# Referencing and Fitting¶

In order to properly integrate your GCMS data, you must assign reference information followed by running an appropriate fitting routine. This section discusses methods to accomplish this using gcmstools.

The general usage of the classes described in this section is identical. First, you will need one or more GCMS data objects, which you created in the previous section. Then you will create both reference and fitting object instances, which act as factories. You pass in a GcmsFile object, and the appropriate reference and fitting information will then be inserted into the object. Below is a pseudocode example that process:

# This will not work. See below for specific imports
In : from gcmstools.reference import FakeRef

In : from gcmstools.fitting import FakeFitter

In : ref = FakeRef('appropriate_reference_file')

In : fit = FakeFitter()

In : ref(data1)
Referencing: fakedata1

# Or pass in a list of many data objects
In : ref([data2, data3])
Referencing: fakedata2
Referencing: fakedata3

In : fit(data1)
Fitting: fakedata1

In : fit([data2, data3])
Fitting: fakedata2
Fitting: fakedata3

# all data sets now contain reference and fit information


Each reference and fitting type may append different types of information into your GCMS file object. In general, reference attributes will be preceded by “ref_”, whereas fitting attributes will be preceded by “fit_”.

One exception is that all referencing objects will add both a ref_cpds list and a ref_meta dictionary to the GCMS data object. The former is a list of the reference compound names that you define in the reference file, called “appropriate_reference_file” in our example. (More on this file below.) The latter contains metadata also extracted from the reference input file. When you pass your GCMS data object into the fitting object, an extracted integral will be added to that dictionary. These raw integrals are not useful on their own, but are used in the Calibration and Concentration Determination section later in this tutorial.

In : data1.ref_cpds
['ref_cpd_name1', 'ref_cpd_name2', 'ref_cpd_name3', ... ]

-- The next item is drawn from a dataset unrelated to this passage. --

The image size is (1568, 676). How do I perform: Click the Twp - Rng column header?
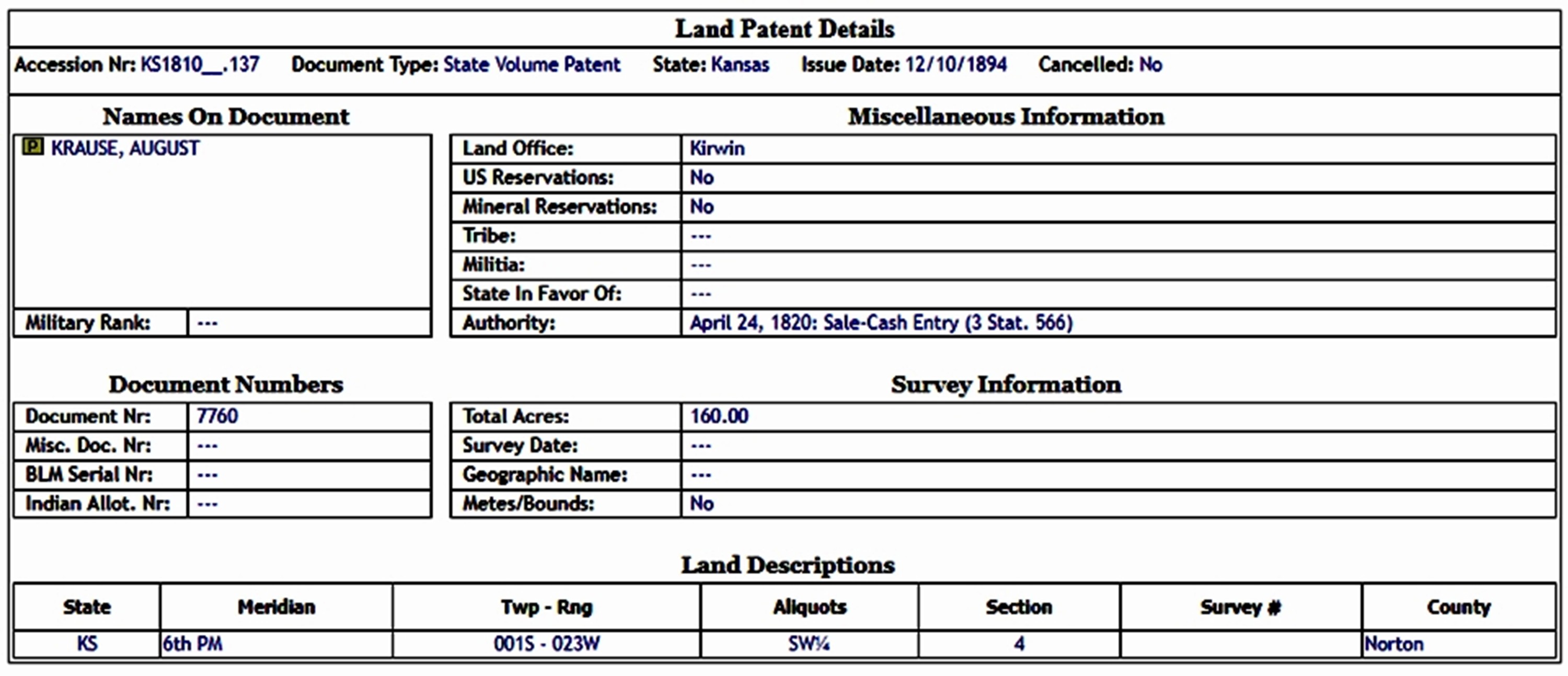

In : data1.ref_meta['ref_cpd_name1']['integral']
102237.01


## Reference Files¶

In order to properly reference and fit your data set, you must prepare an appropriate reference input file. These files are simply plain text documents that describe the reference information for all of the compounds you would like to process. The structure of these files is very important. They are made up of a series of labels followed by the pertinent value. For example, all references must have a “NAME” label that provides the name of the reference compound. (It’s probably best if this is concise.) In addition, if you are going to be integrating this compound, then you must include “START” and “STOP” values, which are the starting and ending elution times for the integration region. (Don’t include the units.) Each reference compound must be separated by a blank line. Below is a truncated example for “benzene”:

NAME:benzene
START:2.9
STOP:3.5


Additional labels can be added if you’d like to include extra metadata about your reference compound, such as retention index or molecular weight. For all reference file types, lines starting with # are treated as comment lines and ignored. This can be useful if you want to add some notes or to remove reference information without deleting them entirely.

Each reference/fitting type works with different reference files, so see the sections below for specifics.

## Non-negative Least Squares¶

### Collecting References for NNLS¶

The non-negative least squares (NNLS) fitting routine can use two different reference files. There are examples of both in the sample data directory: “ref_spec.txt” and “ref_spec2.MSL”.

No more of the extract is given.